### Exercise objective:
The required output consists solely of the lines from the line containing "913x688 pixels." through the end of the records, copied exactly.

### Extracted information:
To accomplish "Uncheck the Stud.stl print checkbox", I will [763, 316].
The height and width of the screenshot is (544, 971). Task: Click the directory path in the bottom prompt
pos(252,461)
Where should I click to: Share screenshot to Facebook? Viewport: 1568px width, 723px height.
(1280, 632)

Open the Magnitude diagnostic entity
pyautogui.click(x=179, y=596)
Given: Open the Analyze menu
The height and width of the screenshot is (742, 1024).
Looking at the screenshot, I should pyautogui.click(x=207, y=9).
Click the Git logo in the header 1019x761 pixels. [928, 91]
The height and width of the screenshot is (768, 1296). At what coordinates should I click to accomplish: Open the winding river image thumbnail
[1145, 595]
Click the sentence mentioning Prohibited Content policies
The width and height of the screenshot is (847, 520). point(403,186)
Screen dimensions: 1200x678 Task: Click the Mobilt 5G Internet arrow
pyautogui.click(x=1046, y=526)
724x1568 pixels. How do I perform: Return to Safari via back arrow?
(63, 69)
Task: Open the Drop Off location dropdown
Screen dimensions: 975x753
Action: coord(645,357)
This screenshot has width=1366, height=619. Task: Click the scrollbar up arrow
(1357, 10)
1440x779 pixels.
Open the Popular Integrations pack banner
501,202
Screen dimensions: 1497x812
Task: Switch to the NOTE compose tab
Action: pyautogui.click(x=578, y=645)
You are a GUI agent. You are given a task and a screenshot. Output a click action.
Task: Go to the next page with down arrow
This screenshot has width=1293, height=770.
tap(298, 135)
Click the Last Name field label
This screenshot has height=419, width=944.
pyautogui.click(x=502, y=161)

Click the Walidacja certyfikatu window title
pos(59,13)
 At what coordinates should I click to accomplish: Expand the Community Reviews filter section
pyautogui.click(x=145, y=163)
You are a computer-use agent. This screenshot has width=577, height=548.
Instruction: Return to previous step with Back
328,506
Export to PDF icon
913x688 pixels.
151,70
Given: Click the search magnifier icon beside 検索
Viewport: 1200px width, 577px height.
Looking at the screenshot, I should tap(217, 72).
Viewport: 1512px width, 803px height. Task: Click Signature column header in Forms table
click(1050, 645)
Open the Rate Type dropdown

### Written answer:
913x688 pixels.
151,70
Given: Click the search magnifier icon beside 検索
Viewport: 1200px width, 577px height.
Looking at the screenshot, I should tap(217, 72).
Viewport: 1512px width, 803px height. Task: Click Signature column header in Forms table
click(1050, 645)
Open the Rate Type dropdown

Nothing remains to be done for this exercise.